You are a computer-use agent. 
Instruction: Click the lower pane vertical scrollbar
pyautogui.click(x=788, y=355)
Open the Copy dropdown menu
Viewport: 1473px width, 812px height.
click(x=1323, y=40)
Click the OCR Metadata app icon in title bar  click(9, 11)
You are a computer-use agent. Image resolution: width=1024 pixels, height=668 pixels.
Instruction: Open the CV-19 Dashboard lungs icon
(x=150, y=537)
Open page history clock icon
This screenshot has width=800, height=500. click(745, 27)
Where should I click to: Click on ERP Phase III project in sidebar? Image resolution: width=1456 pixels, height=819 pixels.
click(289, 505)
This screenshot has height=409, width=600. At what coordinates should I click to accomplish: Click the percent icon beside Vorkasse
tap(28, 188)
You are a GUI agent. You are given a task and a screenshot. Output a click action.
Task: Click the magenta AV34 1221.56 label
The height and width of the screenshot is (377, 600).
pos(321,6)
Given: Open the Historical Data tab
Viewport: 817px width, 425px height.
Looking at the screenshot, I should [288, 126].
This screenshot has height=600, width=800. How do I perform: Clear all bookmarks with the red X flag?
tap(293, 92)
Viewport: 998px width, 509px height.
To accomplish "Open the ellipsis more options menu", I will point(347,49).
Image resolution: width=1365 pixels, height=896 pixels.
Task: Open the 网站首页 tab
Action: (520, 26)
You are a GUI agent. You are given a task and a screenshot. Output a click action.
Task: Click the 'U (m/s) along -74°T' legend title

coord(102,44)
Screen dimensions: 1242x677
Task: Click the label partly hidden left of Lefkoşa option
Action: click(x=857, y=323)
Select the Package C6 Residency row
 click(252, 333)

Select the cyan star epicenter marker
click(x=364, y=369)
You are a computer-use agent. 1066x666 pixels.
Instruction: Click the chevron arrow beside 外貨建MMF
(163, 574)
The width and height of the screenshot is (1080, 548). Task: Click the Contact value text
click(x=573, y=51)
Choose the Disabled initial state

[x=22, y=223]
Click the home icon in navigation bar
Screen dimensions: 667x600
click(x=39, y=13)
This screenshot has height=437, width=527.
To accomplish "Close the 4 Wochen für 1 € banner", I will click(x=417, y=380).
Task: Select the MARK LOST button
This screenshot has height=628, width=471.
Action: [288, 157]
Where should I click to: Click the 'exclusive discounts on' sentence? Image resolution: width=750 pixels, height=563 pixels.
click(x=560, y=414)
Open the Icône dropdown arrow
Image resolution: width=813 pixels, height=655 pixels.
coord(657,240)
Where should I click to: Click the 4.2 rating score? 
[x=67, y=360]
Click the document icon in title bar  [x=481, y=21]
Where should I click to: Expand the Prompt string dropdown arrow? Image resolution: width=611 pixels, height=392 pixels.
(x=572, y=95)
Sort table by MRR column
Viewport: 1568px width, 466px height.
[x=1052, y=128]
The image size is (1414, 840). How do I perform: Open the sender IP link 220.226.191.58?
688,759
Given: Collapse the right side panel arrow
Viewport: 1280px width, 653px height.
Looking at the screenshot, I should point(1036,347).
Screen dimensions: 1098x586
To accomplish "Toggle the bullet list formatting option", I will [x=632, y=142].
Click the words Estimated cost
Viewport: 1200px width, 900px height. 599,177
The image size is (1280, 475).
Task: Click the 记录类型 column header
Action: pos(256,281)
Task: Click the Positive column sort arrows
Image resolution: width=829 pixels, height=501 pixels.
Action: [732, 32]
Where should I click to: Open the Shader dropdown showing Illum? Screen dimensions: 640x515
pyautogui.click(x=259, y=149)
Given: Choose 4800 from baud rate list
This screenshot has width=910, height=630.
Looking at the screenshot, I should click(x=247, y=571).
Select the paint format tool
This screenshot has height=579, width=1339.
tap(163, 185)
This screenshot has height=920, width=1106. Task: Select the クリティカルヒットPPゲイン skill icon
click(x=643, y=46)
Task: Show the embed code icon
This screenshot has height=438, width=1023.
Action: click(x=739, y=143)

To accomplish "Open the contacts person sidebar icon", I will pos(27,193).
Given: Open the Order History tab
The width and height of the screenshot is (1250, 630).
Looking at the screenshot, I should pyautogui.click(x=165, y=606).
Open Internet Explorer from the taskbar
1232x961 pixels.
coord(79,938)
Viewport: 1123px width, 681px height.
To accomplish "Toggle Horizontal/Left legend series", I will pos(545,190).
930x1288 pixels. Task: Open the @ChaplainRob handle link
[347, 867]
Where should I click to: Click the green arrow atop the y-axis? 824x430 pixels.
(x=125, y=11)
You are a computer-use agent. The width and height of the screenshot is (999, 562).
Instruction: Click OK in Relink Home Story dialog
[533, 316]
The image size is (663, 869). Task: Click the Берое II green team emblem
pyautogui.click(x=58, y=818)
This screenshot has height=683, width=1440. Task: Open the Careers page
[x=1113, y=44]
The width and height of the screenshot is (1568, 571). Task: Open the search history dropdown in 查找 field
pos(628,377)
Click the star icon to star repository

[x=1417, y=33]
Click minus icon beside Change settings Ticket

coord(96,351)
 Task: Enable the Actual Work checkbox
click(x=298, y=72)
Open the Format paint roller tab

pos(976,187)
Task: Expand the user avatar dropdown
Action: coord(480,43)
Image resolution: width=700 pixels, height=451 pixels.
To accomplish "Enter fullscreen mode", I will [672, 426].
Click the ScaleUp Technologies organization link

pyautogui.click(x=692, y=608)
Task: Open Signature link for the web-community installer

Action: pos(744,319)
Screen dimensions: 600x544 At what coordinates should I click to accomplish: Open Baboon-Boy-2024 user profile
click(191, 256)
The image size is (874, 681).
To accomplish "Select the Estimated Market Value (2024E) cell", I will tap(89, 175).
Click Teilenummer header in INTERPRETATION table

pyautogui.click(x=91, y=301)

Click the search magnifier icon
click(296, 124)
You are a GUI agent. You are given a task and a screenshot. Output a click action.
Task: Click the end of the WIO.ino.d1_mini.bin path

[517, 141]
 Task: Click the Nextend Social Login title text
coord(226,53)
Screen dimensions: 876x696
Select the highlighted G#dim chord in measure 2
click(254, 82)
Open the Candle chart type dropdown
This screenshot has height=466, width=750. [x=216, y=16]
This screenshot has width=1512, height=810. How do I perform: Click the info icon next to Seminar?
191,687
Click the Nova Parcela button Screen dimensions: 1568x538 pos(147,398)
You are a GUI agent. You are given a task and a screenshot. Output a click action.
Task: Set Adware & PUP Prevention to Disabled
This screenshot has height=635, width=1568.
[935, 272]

**WHAT THE EXERCISE ASKS**
Beginning at the line above with "Click the OCR" and finishing at the line with "Given: Open the Historical Data tab", return each line exactly and return nothing else.

**RESPONSE AREA**
Click the OCR Metadata app icon in title bar  click(9, 11)
You are a computer-use agent. Image resolution: width=1024 pixels, height=668 pixels.
Instruction: Open the CV-19 Dashboard lungs icon
(x=150, y=537)
Open page history clock icon
This screenshot has width=800, height=500. click(745, 27)
Where should I click to: Click on ERP Phase III project in sidebar? Image resolution: width=1456 pixels, height=819 pixels.
click(289, 505)
This screenshot has height=409, width=600. At what coordinates should I click to accomplish: Click the percent icon beside Vorkasse
tap(28, 188)
You are a GUI agent. You are given a task and a screenshot. Output a click action.
Task: Click the magenta AV34 1221.56 label
The height and width of the screenshot is (377, 600).
pos(321,6)
Given: Open the Historical Data tab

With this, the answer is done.